* _INSTRUCTIONS TO FOLLOW_: Display every line of the records that contains the string "should", treating uppercase and lowercase letters as distinct.

— START OF RECORD EXTRACTS —

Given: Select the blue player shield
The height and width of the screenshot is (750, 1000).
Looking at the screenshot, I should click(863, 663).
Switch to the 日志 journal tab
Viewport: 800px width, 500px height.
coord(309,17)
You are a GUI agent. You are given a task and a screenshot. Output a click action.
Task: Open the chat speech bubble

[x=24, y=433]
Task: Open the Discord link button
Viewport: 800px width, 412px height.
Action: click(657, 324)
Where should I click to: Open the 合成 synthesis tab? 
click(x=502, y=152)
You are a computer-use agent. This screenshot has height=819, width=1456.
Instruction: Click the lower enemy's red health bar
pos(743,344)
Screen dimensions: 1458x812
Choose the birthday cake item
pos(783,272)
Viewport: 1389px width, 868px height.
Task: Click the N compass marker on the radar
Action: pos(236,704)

— END OF RECORD EXTRACTS —

* _FINAL RESULT_:
Looking at the screenshot, I should click(863, 663).
Where should I click to: Open the 合成 synthesis tab? 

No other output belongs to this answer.